---- Extracted text

It was probably by the end of the first year of my Christian pilgrimage that I became so disappointed in the local church that I decided I would commit my life to parachurch ministry.

One day God spoke to my heart. I do not remember exactly when or where, but I distinctly remember a strong impression within my soul. It was as if God etched in my heart with a hot iron stylist these words, “I will do My work through My church. You can get on the inside and be used as part of the solution or arrogantly stay on the outside and continue your useless criticizing.” Again, I do not remember the specifics, but God impressed this upon my heart as surely as I’m breathing today! I had known within months of my conversion that I was to be in full-time ministry. It was all I thought about. Now I knew I was to be a pastor in one of God’s local churches. From that time onward I was totally committed to the pastorate and leading a church to be truly biblical and to be a model of a true church. There was no turning back; there could be no Plan B. It was as Amos said in Amos 3:8, “A lion has roared! Who will not fear? The Lord GOD has spoken! Who can but prophesy?” Deep within my heart the lion had roared; my destiny was set. I was terribly ignorant of all that this would mean. I just knew I was called to preach and pastor, and that I must fully trust in the inerrancy and sufficiency of Scripture. One thing I did know was that my pastoral leadership would most likely be in contradiction to much, if not most, of the typical functions of the average church. I felt that if I took a pastorate and followed in the flow of a typical Southern Baptist Church, I would be as disobedient as Jonah sailing for Joppa. Today I understand as never before that God does not need me, but I am equally convinced that by His grace and certainly for His glory, I was born to reform.

--------
---- Rows

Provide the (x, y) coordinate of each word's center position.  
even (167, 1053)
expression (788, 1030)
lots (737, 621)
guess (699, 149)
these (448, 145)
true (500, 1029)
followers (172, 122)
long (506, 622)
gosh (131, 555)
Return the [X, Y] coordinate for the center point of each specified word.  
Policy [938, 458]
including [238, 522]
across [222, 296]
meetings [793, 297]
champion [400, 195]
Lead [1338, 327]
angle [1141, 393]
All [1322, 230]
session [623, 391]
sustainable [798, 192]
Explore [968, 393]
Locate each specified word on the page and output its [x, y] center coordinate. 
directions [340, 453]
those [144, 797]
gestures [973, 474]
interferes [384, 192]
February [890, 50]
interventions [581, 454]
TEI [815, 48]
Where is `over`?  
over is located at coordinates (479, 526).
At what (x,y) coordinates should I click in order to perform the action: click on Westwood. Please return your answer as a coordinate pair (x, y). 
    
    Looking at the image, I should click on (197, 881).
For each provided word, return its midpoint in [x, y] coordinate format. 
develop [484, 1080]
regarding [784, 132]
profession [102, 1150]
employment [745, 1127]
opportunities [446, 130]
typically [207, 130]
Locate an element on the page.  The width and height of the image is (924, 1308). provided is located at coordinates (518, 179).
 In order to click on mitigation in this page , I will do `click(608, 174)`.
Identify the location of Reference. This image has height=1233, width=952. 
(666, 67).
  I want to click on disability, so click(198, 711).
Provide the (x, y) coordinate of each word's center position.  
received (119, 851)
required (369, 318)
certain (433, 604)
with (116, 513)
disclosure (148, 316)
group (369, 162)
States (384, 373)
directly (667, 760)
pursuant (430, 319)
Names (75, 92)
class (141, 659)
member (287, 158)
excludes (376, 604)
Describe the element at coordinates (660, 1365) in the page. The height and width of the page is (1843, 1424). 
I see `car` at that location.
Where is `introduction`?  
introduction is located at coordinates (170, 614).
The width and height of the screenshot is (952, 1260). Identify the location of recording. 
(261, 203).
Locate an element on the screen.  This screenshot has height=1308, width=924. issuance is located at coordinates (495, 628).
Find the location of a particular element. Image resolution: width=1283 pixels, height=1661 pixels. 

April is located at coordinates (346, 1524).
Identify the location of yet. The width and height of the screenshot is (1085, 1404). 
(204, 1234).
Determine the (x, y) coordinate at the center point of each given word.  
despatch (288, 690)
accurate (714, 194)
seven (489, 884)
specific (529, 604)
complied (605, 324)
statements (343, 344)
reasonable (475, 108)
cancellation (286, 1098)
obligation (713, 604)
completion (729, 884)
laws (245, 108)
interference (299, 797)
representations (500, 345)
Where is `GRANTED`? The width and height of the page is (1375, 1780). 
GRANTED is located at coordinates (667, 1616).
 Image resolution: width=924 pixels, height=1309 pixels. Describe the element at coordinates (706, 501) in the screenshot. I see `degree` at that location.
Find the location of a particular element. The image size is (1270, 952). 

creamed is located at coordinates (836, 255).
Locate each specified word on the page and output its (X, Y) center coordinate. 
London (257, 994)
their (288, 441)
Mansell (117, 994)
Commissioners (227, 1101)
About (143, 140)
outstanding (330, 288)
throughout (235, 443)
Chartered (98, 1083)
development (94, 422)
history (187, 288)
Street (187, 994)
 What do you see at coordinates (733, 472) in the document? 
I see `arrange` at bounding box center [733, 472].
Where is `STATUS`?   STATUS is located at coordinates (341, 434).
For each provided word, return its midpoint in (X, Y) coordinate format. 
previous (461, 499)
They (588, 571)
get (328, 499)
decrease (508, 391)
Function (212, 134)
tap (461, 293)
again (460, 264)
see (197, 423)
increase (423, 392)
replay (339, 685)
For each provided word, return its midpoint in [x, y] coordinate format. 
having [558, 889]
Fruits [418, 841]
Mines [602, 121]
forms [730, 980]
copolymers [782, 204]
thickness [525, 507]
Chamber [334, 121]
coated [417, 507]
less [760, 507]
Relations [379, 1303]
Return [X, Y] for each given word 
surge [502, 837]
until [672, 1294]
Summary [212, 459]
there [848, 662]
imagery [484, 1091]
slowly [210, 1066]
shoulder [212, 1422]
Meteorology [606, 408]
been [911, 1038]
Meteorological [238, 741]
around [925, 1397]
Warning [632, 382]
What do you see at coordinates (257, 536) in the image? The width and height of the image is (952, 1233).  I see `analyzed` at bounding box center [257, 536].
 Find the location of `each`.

--------

### Problem description
Reproduce the passage above about the call to pastor a local church, word for word and in full.

### Problem solution
It was probably by the end of the first year of my Christian pilgrimage that I became so disappointed in the local church that I decided I would commit my life to parachurch ministry.

One day God spoke to my heart. I do not remember exactly when or where, but I distinctly remember a strong impression within my soul. It was as if God etched in my heart with a hot iron stylist these words, “I will do My work through My church. You can get on the inside and be used as part of the solution or arrogantly stay on the outside and continue your useless criticizing.” Again, I do not remember the specifics, but God impressed this upon my heart as surely as I’m breathing today! I had known within months of my conversion that I was to be in full-time ministry. It was all I thought about. Now I knew I was to be a pastor in one of God’s local churches. From that time onward I was totally committed to the pastorate and leading a church to be truly biblical and to be a model of a true church. There was no turning back; there could be no Plan B. It was as Amos said in Amos 3:8, “A lion has roared! Who will not fear? The Lord GOD has spoken! Who can but prophesy?” Deep within my heart the lion had roared; my destiny was set. I was terribly ignorant of all that this would mean. I just knew I was called to preach and pastor, and that I must fully trust in the inerrancy and sufficiency of Scripture. One thing I did know was that my pastoral leadership would most likely be in contradiction to much, if not most, of the typical functions of the average church. I felt that if I took a pastorate and followed in the flow of a typical Southern Baptist Church, I would be as disobedient as Jonah sailing for Joppa. Today I understand as never before that God does not need me, but I am equally convinced that by His grace and certainly for His glory, I was born to reform.